== Segment start ==

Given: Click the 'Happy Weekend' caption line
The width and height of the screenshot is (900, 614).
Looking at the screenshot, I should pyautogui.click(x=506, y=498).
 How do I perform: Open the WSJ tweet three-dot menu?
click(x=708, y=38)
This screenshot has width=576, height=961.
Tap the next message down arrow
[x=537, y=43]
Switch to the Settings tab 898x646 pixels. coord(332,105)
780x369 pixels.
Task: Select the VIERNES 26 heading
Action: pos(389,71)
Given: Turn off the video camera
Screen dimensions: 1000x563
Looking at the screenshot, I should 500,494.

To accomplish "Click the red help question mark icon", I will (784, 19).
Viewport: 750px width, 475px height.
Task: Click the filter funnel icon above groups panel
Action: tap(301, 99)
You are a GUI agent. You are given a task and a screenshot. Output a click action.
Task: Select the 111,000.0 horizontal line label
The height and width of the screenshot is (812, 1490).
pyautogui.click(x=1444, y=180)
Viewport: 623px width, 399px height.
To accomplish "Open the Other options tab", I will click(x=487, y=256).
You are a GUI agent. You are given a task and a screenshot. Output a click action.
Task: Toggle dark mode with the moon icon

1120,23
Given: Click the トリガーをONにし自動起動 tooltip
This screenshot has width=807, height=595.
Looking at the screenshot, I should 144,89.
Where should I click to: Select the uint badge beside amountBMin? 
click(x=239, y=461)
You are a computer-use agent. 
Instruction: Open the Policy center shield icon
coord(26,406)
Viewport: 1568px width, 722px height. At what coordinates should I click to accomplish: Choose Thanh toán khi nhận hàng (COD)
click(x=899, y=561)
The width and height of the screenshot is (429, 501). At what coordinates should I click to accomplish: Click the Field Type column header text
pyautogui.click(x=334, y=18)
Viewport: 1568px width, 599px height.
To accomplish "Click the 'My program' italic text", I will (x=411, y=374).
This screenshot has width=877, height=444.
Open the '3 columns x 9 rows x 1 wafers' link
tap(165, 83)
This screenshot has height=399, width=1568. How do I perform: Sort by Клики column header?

== Segment end ==

Repeat the data verbatim, line after line, leaving nothing out.

-- ANSWER SPACE --
Given: Click the 'Happy Weekend' caption line
The width and height of the screenshot is (900, 614).
Looking at the screenshot, I should pyautogui.click(x=506, y=498).
 How do I perform: Open the WSJ tweet three-dot menu?
click(x=708, y=38)
This screenshot has width=576, height=961.
Tap the next message down arrow
[x=537, y=43]
Switch to the Settings tab 898x646 pixels. coord(332,105)
780x369 pixels.
Task: Select the VIERNES 26 heading
Action: pos(389,71)
Given: Turn off the video camera
Screen dimensions: 1000x563
Looking at the screenshot, I should 500,494.

To accomplish "Click the red help question mark icon", I will (784, 19).
Viewport: 750px width, 475px height.
Task: Click the filter funnel icon above groups panel
Action: tap(301, 99)
You are a GUI agent. You are given a task and a screenshot. Output a click action.
Task: Select the 111,000.0 horizontal line label
The height and width of the screenshot is (812, 1490).
pyautogui.click(x=1444, y=180)
Viewport: 623px width, 399px height.
To accomplish "Open the Other options tab", I will click(x=487, y=256).
You are a GUI agent. You are given a task and a screenshot. Output a click action.
Task: Toggle dark mode with the moon icon

1120,23
Given: Click the トリガーをONにし自動起動 tooltip
This screenshot has width=807, height=595.
Looking at the screenshot, I should 144,89.
Where should I click to: Select the uint badge beside amountBMin? 
click(x=239, y=461)
You are a computer-use agent. 
Instruction: Open the Policy center shield icon
coord(26,406)
Viewport: 1568px width, 722px height. At what coordinates should I click to accomplish: Choose Thanh toán khi nhận hàng (COD)
click(x=899, y=561)
The width and height of the screenshot is (429, 501). At what coordinates should I click to accomplish: Click the Field Type column header text
pyautogui.click(x=334, y=18)
Viewport: 1568px width, 599px height.
To accomplish "Click the 'My program' italic text", I will (x=411, y=374).
This screenshot has width=877, height=444.
Open the '3 columns x 9 rows x 1 wafers' link
tap(165, 83)
This screenshot has height=399, width=1568. How do I perform: Sort by Клики column header?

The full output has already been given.